* **About this task**
Transcribe the entries exactly as each line appears.

* **Data supplied**
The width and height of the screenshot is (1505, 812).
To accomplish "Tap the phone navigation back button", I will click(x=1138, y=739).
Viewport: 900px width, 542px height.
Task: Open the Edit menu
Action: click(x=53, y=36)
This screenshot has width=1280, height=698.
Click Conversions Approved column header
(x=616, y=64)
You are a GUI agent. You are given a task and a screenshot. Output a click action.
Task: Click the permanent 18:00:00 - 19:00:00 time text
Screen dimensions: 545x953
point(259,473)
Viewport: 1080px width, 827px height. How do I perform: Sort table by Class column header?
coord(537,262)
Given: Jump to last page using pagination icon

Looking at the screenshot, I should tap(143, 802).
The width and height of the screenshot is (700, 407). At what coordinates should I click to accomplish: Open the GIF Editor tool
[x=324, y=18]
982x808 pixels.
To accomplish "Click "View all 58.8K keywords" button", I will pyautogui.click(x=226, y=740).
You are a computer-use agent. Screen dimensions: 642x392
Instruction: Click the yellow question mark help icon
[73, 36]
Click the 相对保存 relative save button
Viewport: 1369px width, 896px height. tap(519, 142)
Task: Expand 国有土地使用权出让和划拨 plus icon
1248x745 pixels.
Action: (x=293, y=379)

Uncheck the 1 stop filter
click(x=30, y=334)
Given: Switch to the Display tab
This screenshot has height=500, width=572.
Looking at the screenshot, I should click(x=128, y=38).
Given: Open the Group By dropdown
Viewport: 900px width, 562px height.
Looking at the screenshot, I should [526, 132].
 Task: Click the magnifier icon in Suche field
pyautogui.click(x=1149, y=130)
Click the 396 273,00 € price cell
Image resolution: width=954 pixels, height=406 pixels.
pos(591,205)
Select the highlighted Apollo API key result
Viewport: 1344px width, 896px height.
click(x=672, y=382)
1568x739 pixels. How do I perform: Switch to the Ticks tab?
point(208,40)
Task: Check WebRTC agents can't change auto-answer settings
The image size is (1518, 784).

* **Output of the task**
The width and height of the screenshot is (1505, 812).
To accomplish "Tap the phone navigation back button", I will click(x=1138, y=739).
Viewport: 900px width, 542px height.
Task: Open the Edit menu
Action: click(x=53, y=36)
This screenshot has width=1280, height=698.
Click Conversions Approved column header
(x=616, y=64)
You are a GUI agent. You are given a task and a screenshot. Output a click action.
Task: Click the permanent 18:00:00 - 19:00:00 time text
Screen dimensions: 545x953
point(259,473)
Viewport: 1080px width, 827px height. How do I perform: Sort table by Class column header?
coord(537,262)
Given: Jump to last page using pagination icon

Looking at the screenshot, I should tap(143, 802).
The width and height of the screenshot is (700, 407). At what coordinates should I click to accomplish: Open the GIF Editor tool
[x=324, y=18]
982x808 pixels.
To accomplish "Click "View all 58.8K keywords" button", I will pyautogui.click(x=226, y=740).
You are a computer-use agent. Screen dimensions: 642x392
Instruction: Click the yellow question mark help icon
[73, 36]
Click the 相对保存 relative save button
Viewport: 1369px width, 896px height. tap(519, 142)
Task: Expand 国有土地使用权出让和划拨 plus icon
1248x745 pixels.
Action: (x=293, y=379)

Uncheck the 1 stop filter
click(x=30, y=334)
Given: Switch to the Display tab
This screenshot has height=500, width=572.
Looking at the screenshot, I should click(x=128, y=38).
Given: Open the Group By dropdown
Viewport: 900px width, 562px height.
Looking at the screenshot, I should [526, 132].
 Task: Click the magnifier icon in Suche field
pyautogui.click(x=1149, y=130)
Click the 396 273,00 € price cell
Image resolution: width=954 pixels, height=406 pixels.
pos(591,205)
Select the highlighted Apollo API key result
Viewport: 1344px width, 896px height.
click(x=672, y=382)
1568x739 pixels. How do I perform: Switch to the Ticks tab?
point(208,40)
Task: Check WebRTC agents can't change auto-answer settings
The image size is (1518, 784).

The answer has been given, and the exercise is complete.